Selected extract

--- START ---

You've shunned the digital revolution and have proudly dusted off your film camera. Or maybe you rescued your mom's or granddad's vintage model from the attic. You've loaded the film, put the strap around your neck, raised the camera to your eye ... and realized that a film camera is actually quite different from your compact digital SLR. What to do?
First of all, realize that you're not alone. According to Kodak's marketing manager, color film is still selling steadily, and black and white film does quite well in the market [source: Sorrell]. And let's not forget the hipster cred that comes with film; as of this writing, Urban Outfitters stores across the United States are carrying retro film cameras and related accessories. That might help explain why digital camera sales dropped 2 percent from 2009 to 2010 -- and film cameras gained a 30 to 40 percent sales boost [source: Golden].
So don't march up to the attic to throw your camera back in a box just yet. With a few tips and techniques, you can be shooting old-school film in no time, basking in the glow of beautiful photographs and jealousy from your digital-only friends.
One of the disadvantages of working with film is that you can't simply click your mouse to lighten or darken a face or background image. That's why when you're shooting on film, you must be aware of how the natural (or unnatural) lighting plays out on your subject, as your ability to edit an image is not going to come as easily.
Remember that with film, you're manually lightening and darkening areas as you're developing prints in the darkroom. While dodging (lightening a dark spot) or burning (darkening a light one), you're either blocking or prolonging exposure to get the desired effect. To that end, you need to make sure you have an optimal lighting experience to start with. Too much strong sunlight can wash out an image or create shadows, so look for shaded areas or cloudy days. Using reflectors like a light-colored umbrella between the sun and your subject can help you capture an optimal image from the get-go.

--- END ---

What the task requires
Resume the film photography tips above, picking up after the final sentence.

Information shown

--- START ---

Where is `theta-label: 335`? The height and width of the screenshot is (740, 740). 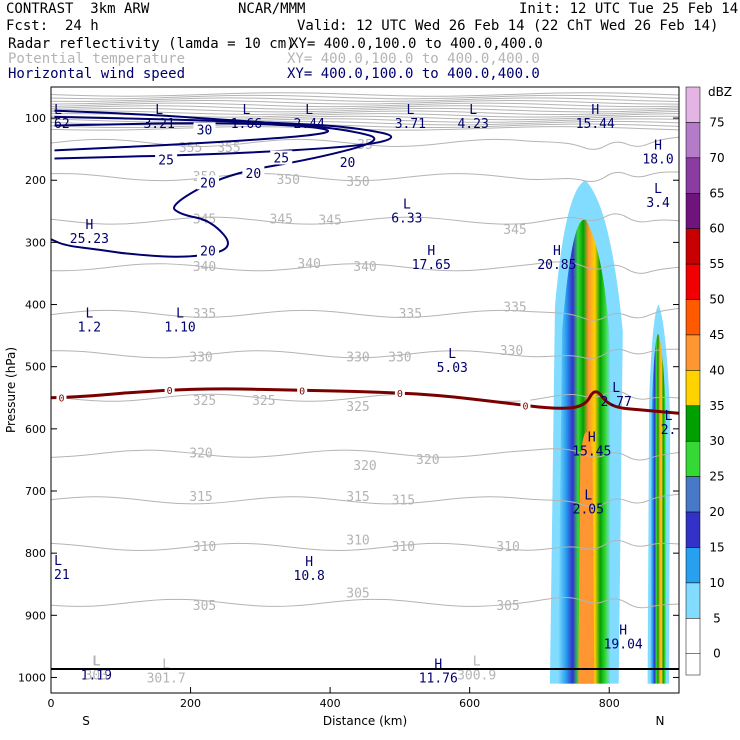 theta-label: 335 is located at coordinates (204, 314).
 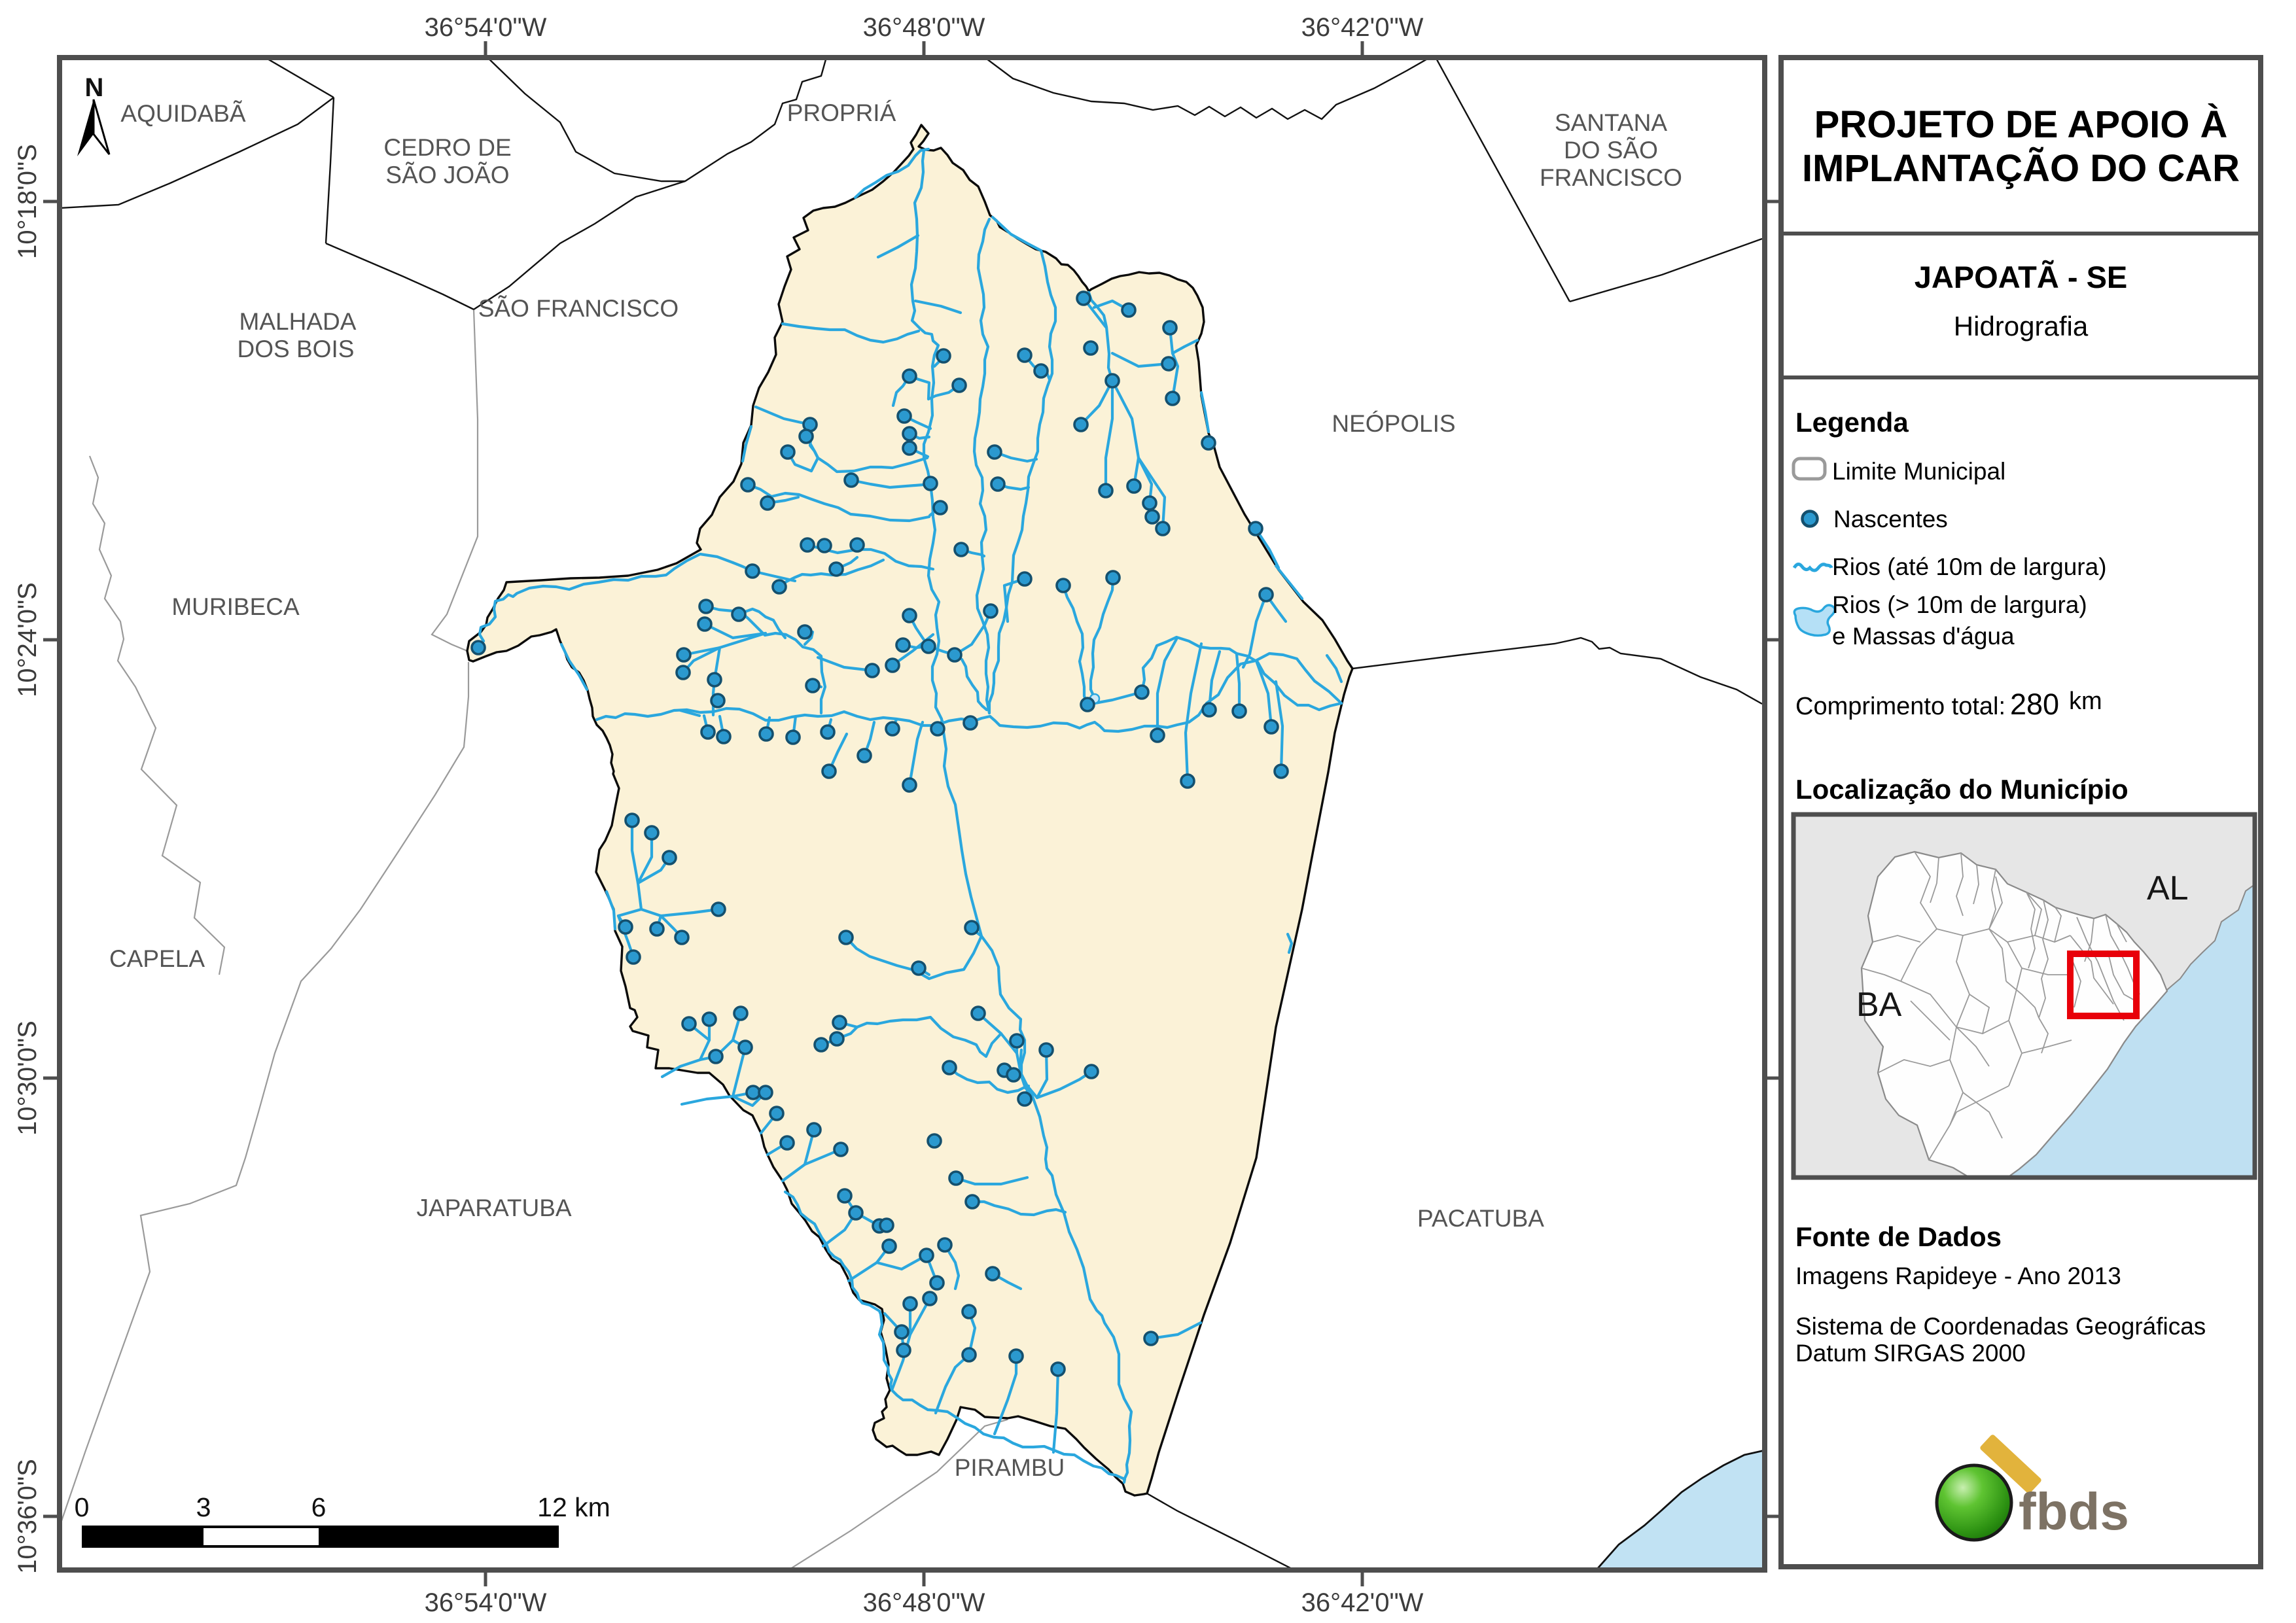 I want to click on svg-text: MURIBECA, so click(x=236, y=606).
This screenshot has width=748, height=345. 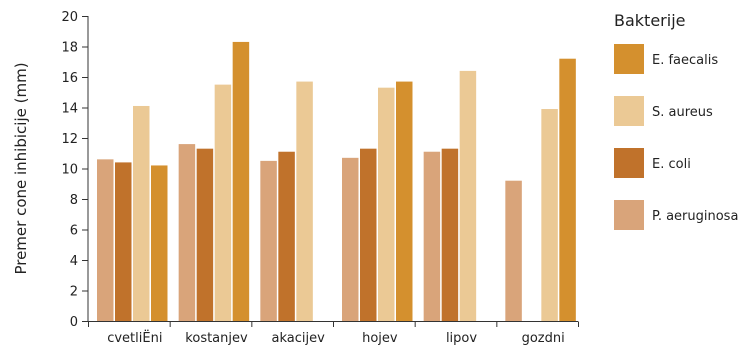 What do you see at coordinates (124, 242) in the screenshot?
I see `bar-e-coli-cvetli-ni` at bounding box center [124, 242].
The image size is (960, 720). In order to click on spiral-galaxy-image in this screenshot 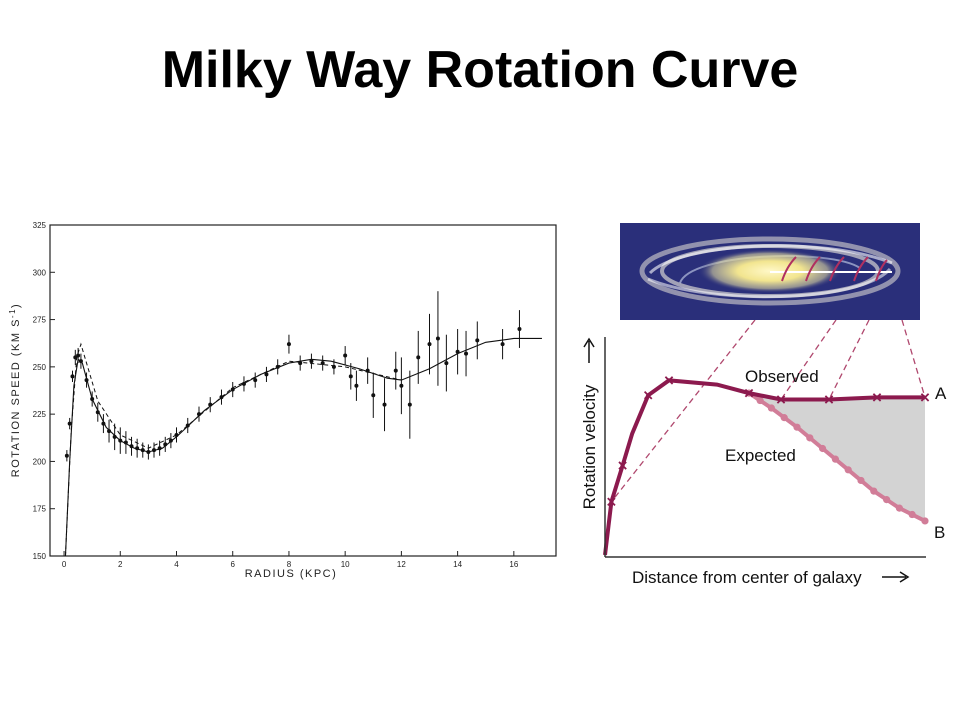, I will do `click(770, 272)`.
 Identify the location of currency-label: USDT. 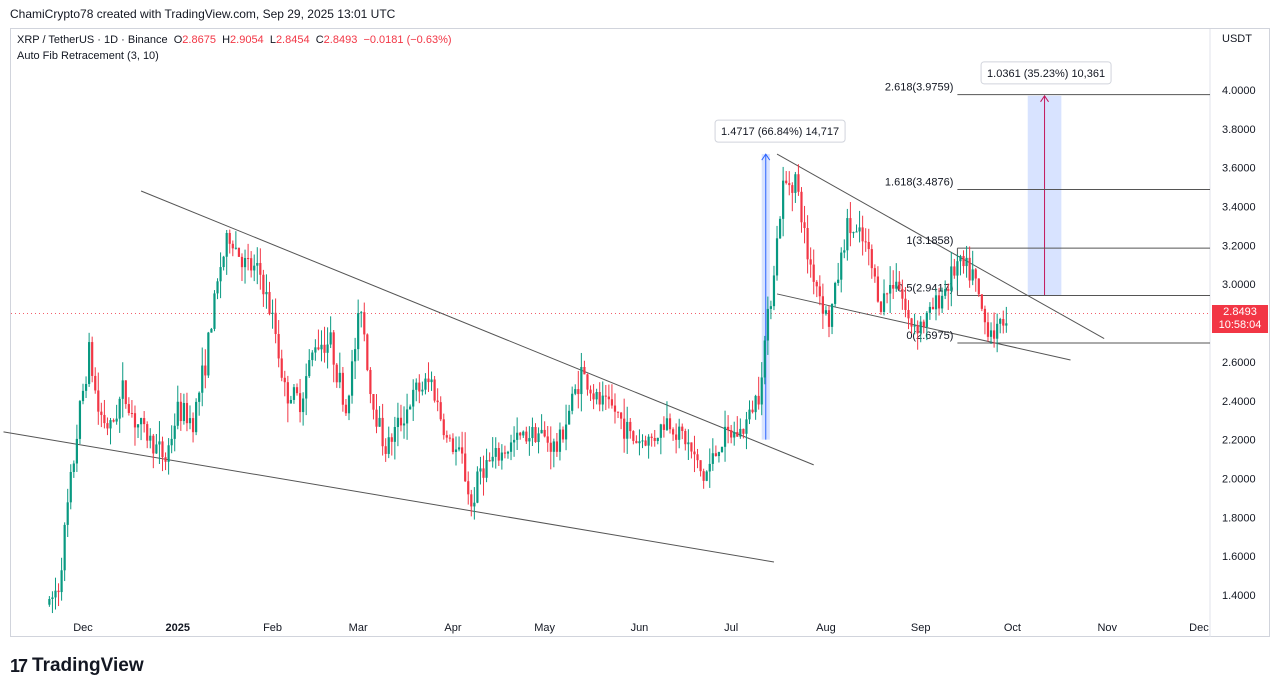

--- END ---

Output for this task
On the other hand, lighting issues are one of the main reasons people prefer film over digital. Film can produce a larger range of color than a digital image, and it can also handle bright, white colors better. Film photographs often contain more imperfections -- unique flaws that some people find creativity in.
Point-and-click digital cameras sure are easy to use, but if you're a dedicated film user -- or at least testing the non-digital waters -- you should be aware of how different lenses on film cameras are going to affect your images.
Remember that when shooting with digital film, it's always going to be the same quality as when you shot it. When photographing with film, you can scan your pictures to a digital file and then rescan them as technology progresses to get better images. (You might be familiar with this concept as it applies to movies, when an old film is "digitally remastered" -- same idea.) As photographer Ken Rockwell puts it, "Scanners always get better. Film shot today will be scanned better tomorrow" [source: Rockwell].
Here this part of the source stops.